▶ **Problem statement**
Transcribe exactly, and without pictures, only the lines from the one bearing "Where should I" through the final line of the data below.

▶ **Available records**

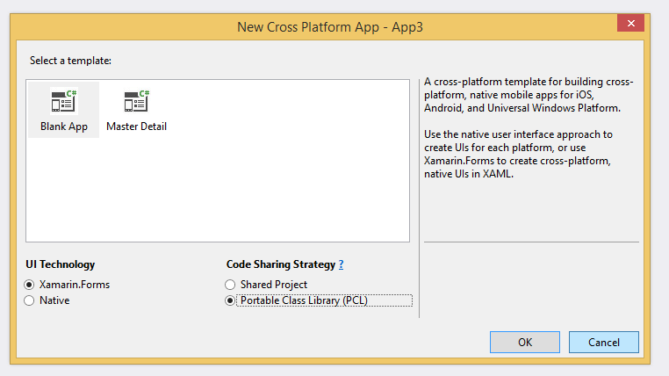Screen dimensions: 669x376
Task: Open the Code Sharing Strategy help link
Action: coord(341,264)
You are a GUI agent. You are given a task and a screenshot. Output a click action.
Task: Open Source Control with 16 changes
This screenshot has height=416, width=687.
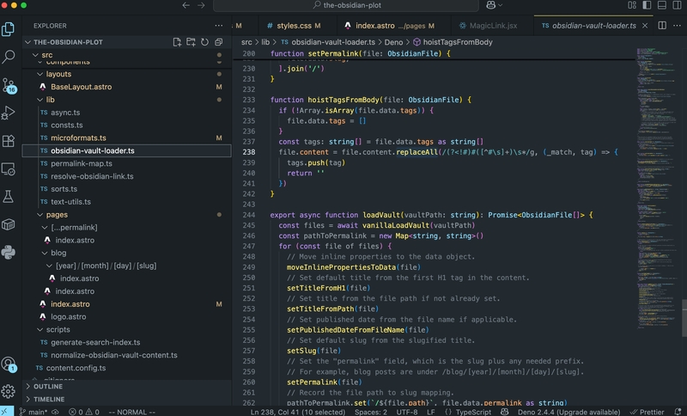click(9, 85)
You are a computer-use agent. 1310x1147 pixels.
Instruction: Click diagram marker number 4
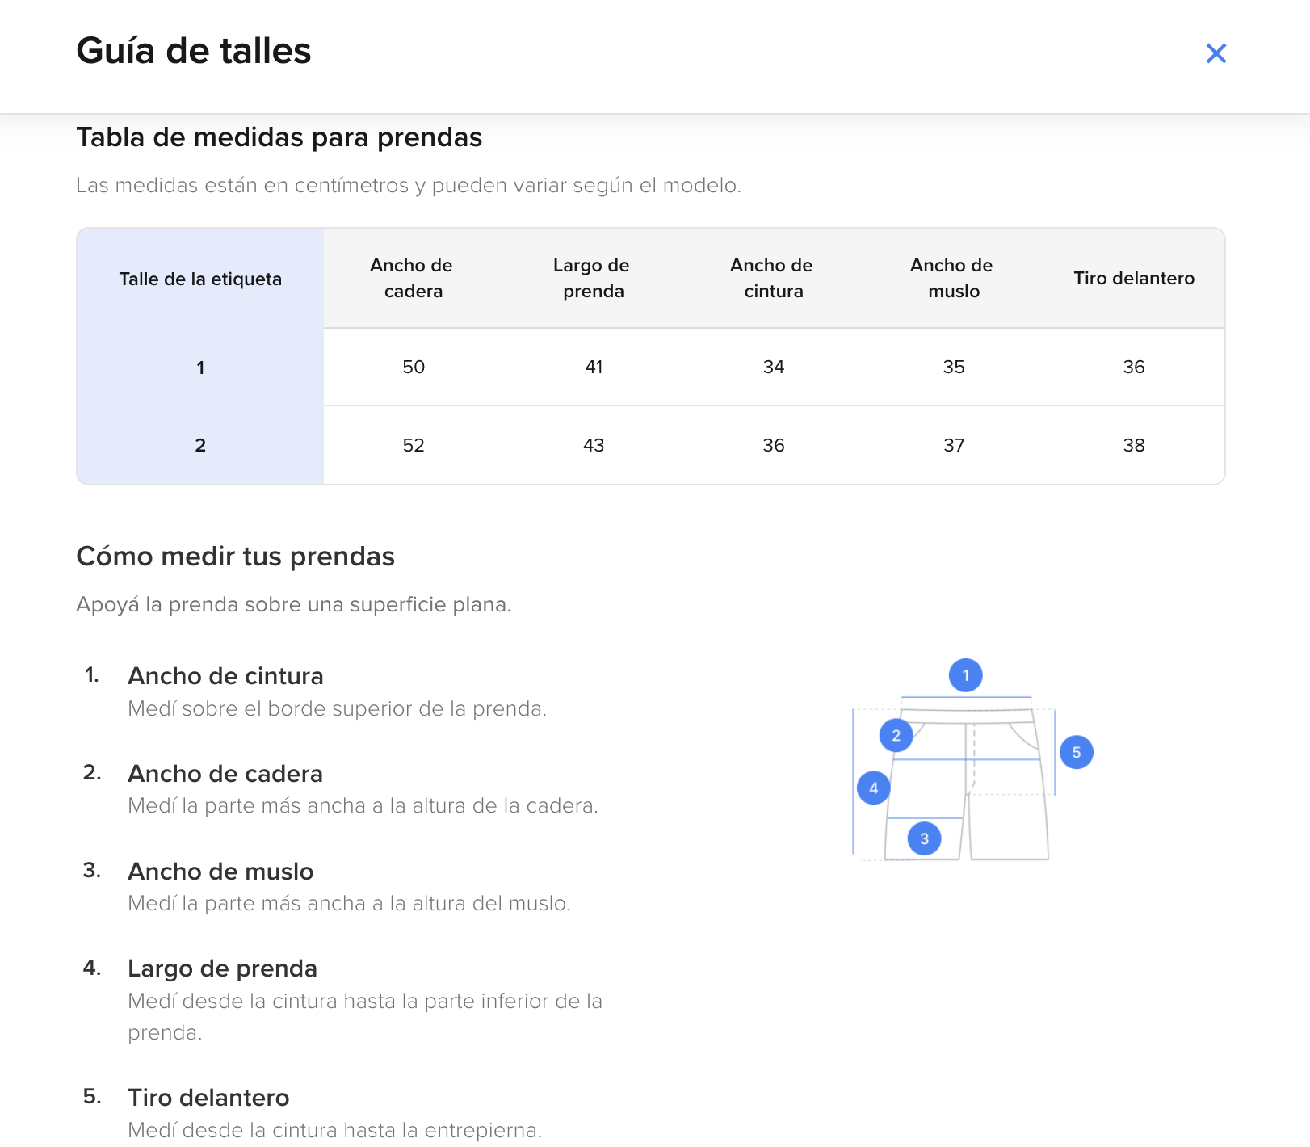pyautogui.click(x=873, y=788)
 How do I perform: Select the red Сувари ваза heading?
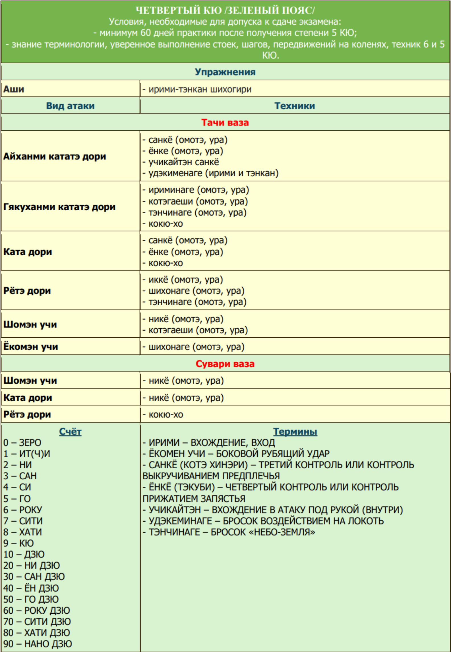(x=225, y=364)
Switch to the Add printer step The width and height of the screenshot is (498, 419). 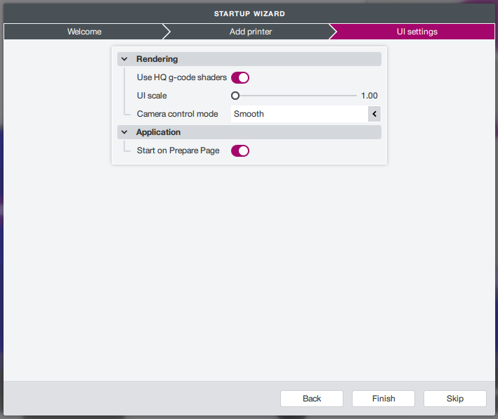pyautogui.click(x=250, y=32)
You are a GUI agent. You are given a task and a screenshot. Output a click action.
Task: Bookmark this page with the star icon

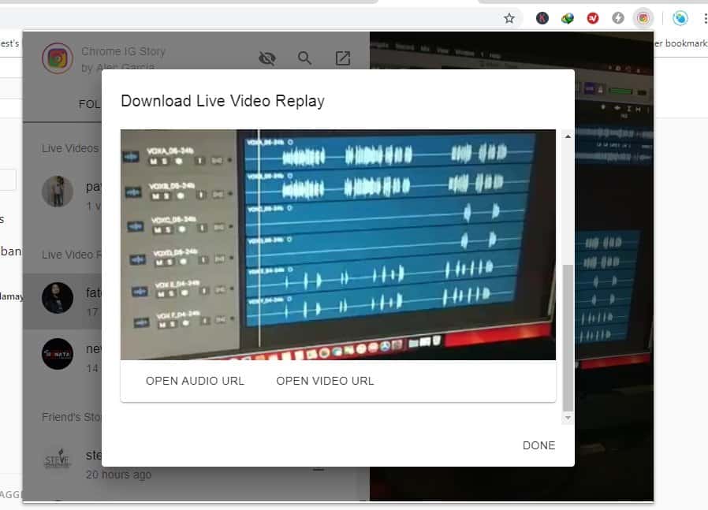tap(509, 18)
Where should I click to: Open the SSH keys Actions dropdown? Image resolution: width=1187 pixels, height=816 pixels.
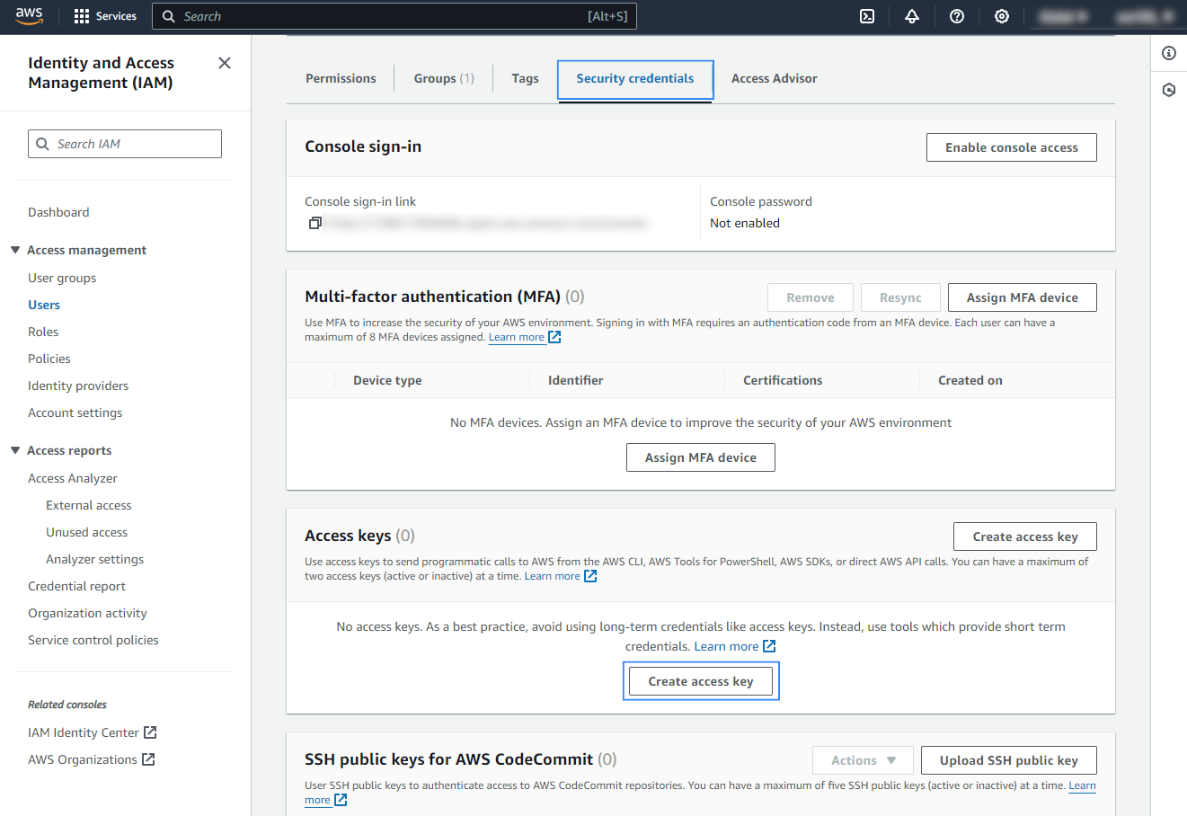coord(863,760)
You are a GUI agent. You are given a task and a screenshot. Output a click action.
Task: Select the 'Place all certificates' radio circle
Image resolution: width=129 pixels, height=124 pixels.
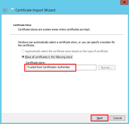23,57
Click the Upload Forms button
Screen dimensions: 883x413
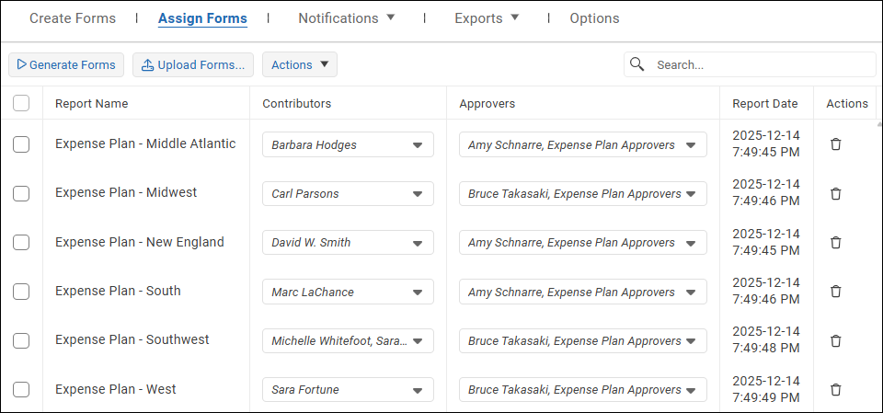(193, 64)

▶ **Task output**
Where should I click to: Open the SSH keys Actions dropdown? Image resolution: width=1187 pixels, height=816 pixels.
coord(863,760)
You are a GUI agent. You are given a task and a screenshot. Output a click action.
Task: Select the 'Place all certificates' radio circle
Image resolution: width=129 pixels, height=124 pixels.
23,57
Click the Upload Forms button
Screen dimensions: 883x413
(193, 64)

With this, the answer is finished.